I don't understand why $C \cap X^0$ is discrete.

I have deduced $C \cap X^0$ is a union of vertices of edges (arcs). To show each of these vertices is open in $C \cap X^0$, I must find a open set of a superset of $C \cap X^0$, such as an open set of $X$, to show that the vertex is equal to the intersection of such open set and $C \cap X^0$. Without loss of generality, assume the vertices correspond to $\{0\}$ in $[0,1]$, the interval to which each of the edges (arcs) is homeomorphic. Denote such vertices $\{p_{\beta}\}_{\beta \in K \subseteq J}$. We must find an open set $B$ in $X$ to have $\{p_{\beta}\} = B \cap C \cap X^0$. I tried to select $B = A_{\beta} \setminus \{q_{\beta}\}$, but I am not sure if this is open in $X$. Under coherence, $A_{\beta} \setminus \{q_{\beta}\}$ is open in $X$ if $\forall \alpha \in J$, $A_{\alpha} \cap [A_{\beta} \setminus \{q_{\beta}\}]$ is open in $A_{\alpha}$.
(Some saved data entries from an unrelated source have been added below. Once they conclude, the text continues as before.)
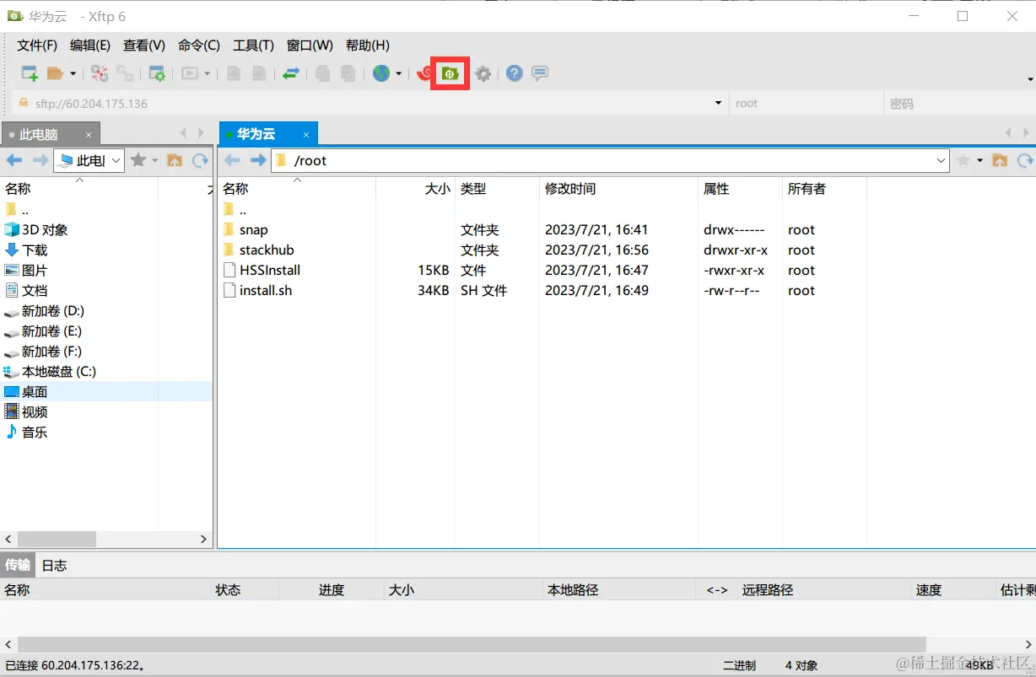This screenshot has height=677, width=1036.
Task: Click the back arrow in the local pane
Action: [13, 160]
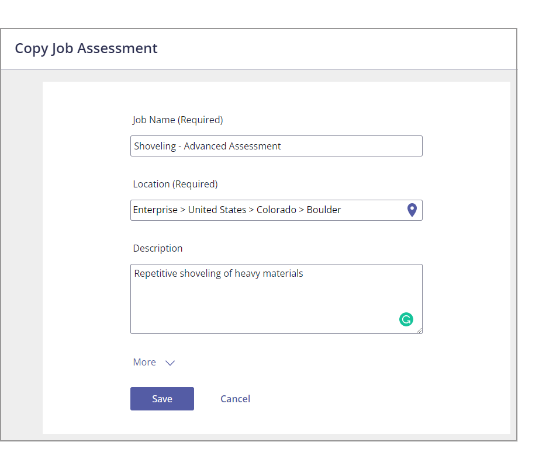
Task: Click the Location (Required) label
Action: (175, 184)
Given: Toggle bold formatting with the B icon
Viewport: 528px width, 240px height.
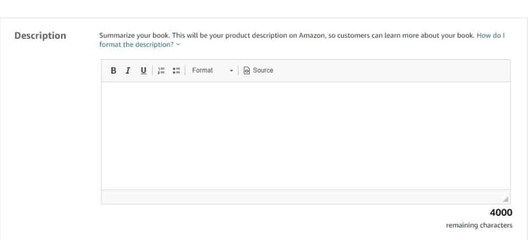Looking at the screenshot, I should [114, 70].
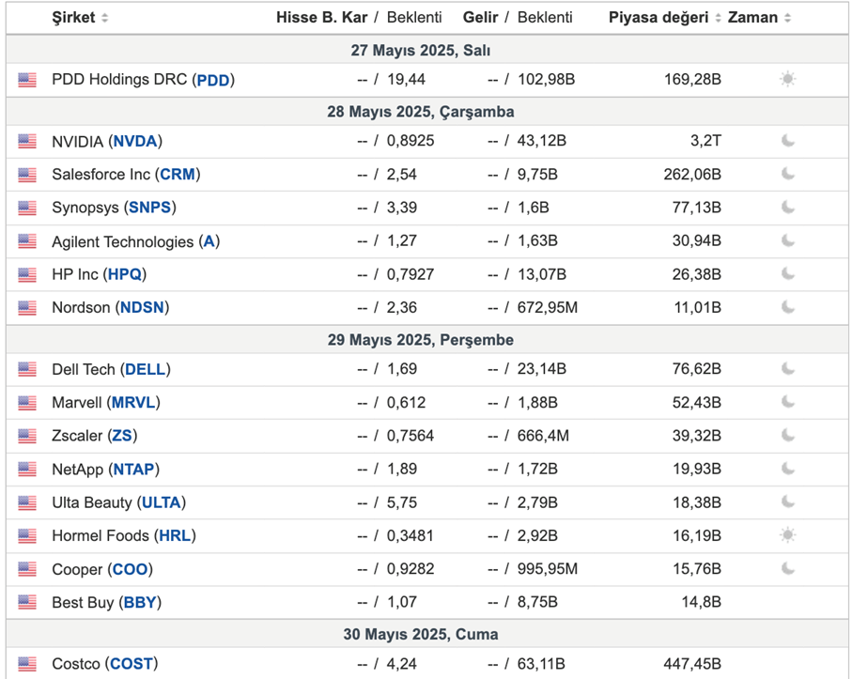
Task: Click the moon icon in Dell Tech row
Action: (x=788, y=369)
$A_{\alpha} \cap [A_{\beta} \setminus \{q_{\beta}\}]$ is either:

  • $\emptyset$ - Clopen
  • $A_{\beta} \setminus \{q_{\beta}\}$ - Open because $[0,1)$ is open in $[0,1]$
  • $\{p_{\beta}\}$ - We don't know yet if open!

What other open set can you suggest?

On intuition, I this like picking $0$ from a $K$ copies of $[0,1]$. Instead of $[0,1]$, we can choose different closed intervals of $\mathbb R$.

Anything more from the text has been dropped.